Hal yang Mempengaruhi Biaya Cabut Gigi
Ada banyak sekali Artikel Kesehatan yang bisa membantu Anda untuk memberikan informasi seputar kesehatan gigi, kesehatan mulut, biaya cabut gigi dan artikel kesehatan lainnya yaitu hanya di SehatQ. Untuk informasi yang diberikan pada aplikasi masa kini SehatQ ini sudah terjamin keakuratannya. Aplikasi ini dikelola bersama dengan dokter profesional yang ahli dalam bidangnya.

Berikut ini ada beberapa faktor yang menjadi penyulit ketika pencabutan gigi diantaranya:
Pasien mempunyai riwayat penyakit darah tinggi atau hipertensi, diabetes, jantung atau jenis penyakit kronis yang lainnya.

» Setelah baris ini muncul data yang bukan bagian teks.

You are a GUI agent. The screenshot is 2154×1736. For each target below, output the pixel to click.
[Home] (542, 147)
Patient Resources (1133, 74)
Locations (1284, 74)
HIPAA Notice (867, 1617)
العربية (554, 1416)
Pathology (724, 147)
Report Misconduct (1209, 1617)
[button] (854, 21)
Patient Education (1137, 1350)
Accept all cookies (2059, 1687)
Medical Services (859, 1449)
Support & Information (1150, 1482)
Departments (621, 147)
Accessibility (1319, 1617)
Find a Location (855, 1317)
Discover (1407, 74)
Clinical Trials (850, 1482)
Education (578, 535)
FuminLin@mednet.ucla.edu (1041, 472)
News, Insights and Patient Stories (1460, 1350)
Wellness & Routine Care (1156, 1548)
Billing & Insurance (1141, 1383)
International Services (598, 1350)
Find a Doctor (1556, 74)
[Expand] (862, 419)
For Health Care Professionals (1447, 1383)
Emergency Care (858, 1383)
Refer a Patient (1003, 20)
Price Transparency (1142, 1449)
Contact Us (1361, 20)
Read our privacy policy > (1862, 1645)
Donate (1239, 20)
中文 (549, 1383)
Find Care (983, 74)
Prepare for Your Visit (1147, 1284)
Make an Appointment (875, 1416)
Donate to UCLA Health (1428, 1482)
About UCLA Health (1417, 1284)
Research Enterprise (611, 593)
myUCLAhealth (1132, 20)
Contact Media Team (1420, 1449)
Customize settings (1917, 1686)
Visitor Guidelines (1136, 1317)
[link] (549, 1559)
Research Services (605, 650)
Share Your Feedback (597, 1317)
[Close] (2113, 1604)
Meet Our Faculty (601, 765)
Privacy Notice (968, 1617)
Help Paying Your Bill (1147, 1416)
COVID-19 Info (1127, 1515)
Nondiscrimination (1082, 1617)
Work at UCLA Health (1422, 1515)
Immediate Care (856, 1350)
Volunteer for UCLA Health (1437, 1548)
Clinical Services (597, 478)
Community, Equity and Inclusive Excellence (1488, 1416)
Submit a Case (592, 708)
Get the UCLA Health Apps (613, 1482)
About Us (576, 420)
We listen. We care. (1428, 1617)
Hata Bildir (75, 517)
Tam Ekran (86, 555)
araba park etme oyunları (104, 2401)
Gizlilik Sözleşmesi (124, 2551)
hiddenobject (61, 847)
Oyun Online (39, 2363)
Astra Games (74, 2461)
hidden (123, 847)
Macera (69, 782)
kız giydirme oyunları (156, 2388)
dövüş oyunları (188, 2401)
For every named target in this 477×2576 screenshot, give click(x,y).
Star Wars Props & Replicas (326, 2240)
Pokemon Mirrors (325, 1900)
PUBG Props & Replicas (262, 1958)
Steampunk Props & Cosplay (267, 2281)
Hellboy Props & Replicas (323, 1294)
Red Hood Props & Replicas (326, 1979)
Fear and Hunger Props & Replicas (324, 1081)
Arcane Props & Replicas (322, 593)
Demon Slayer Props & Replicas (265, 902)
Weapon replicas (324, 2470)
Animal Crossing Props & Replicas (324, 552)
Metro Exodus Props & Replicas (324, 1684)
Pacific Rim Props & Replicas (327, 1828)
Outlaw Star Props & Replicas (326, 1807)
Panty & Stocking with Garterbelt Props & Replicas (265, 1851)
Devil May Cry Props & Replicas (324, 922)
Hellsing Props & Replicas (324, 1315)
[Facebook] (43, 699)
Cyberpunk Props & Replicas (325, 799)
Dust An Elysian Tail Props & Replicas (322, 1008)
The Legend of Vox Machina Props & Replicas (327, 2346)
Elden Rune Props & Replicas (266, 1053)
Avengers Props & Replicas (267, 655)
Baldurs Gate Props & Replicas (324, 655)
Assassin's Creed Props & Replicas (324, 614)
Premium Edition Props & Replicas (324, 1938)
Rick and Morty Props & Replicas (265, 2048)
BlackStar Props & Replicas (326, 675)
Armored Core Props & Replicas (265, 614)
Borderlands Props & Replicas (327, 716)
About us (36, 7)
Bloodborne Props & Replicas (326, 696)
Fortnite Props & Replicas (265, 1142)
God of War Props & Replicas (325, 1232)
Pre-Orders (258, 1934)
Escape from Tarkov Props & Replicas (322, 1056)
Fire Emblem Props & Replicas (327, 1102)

  • Bagian gigi geraham kedua terletak pada bagian depan geraham bungsu dan posisinya sedikit miring, sehingga menjadikan akses pencabutan gigi bungsu menjadi sempit.
  • Gigi bungsu rapuh, sehingga sulit untuk dikeluarkan.
  • Bagian posisi gigi bungsu terlalu dekat pada saraf lain yang terdapat di rahang bawah. Misalnya seperti saraf untuk bibir, dagu, maupun lidah. Untuk proses pencabutan secara langsung bisa menimbulkan resiko adanya kerusakan saraf. Apabila seseorang yang mempunyai penyakit tertentu seperti penyakit di atas, maka sangat beresiko terhadap komplikasi pada saat maupun setelah pencabutan. Resiko komplikasi yang dimaksud yaitu seperti adanya infeksi maupun pendarahan yang lebih parah.


Biasanya dokter akan memberikan resep obat setelah proses pencabutan dilakukan. Pemberian obat tersebut bertujuan supaya bisa membantu proses penyembuhan agar berlangsung lebih baik. Pemberian obat juga sangat berpengaruh terhadap biaya. Sementara biaya yang dikeluarkan sangatlah bervariasi, karena tergantung jenis obat yang diberikan oleh dokter.

Pencabutan gigi bisa saja dilakukan apabila pasien mengalami nyeri, bengkak bahkan sampai bernanah pada bagian gigi. Kondisi gigi yang tidak sehat maka bisa menimbulkan beberapa permasalahan lainnya. Cabut gigi termasuk operasi yang berguna untuk mencabut gigi dari gusi yang secara umum dilakukan pada bagian gusi yang rusak dan tidak dapat diperbaiki lagi.

Ada beberapa kondisi gigi yang mengharuskan untuk melakukan pencabutan. Misalnya seperti kondisi gigi yang berlubang, gigi tidak rata, gigi goyang yang disertai dengan nanah, infeksi gusi, infeksi gigi, gigi rusak akibat luka serius, gigi patah ataupun yang lainnya.

Namun sebelum Anda melakukan cabut gigi sebaiknya konsultasikan kepada dokter terlebih dahulu dan jangan malas untuk membaca seputar artikel kesehatan. Berhati-hatilah apalagi gigi yang hendak dicabut dekat dengan jaringan tumor ganas maupun dekat pada area yang pernah dilakukan radioterapi.
 
Pasien yang sedang mual, muntah atau demam sebelum cabut gigi maka tidak disarankan untuk melanjutkan keinginannya untuk mencabut gigi. Jangan lupa untuk memberikan informasi kepada dokter seputar riwayat kesehatan maupun pengobatan yang sedang Anda jalani.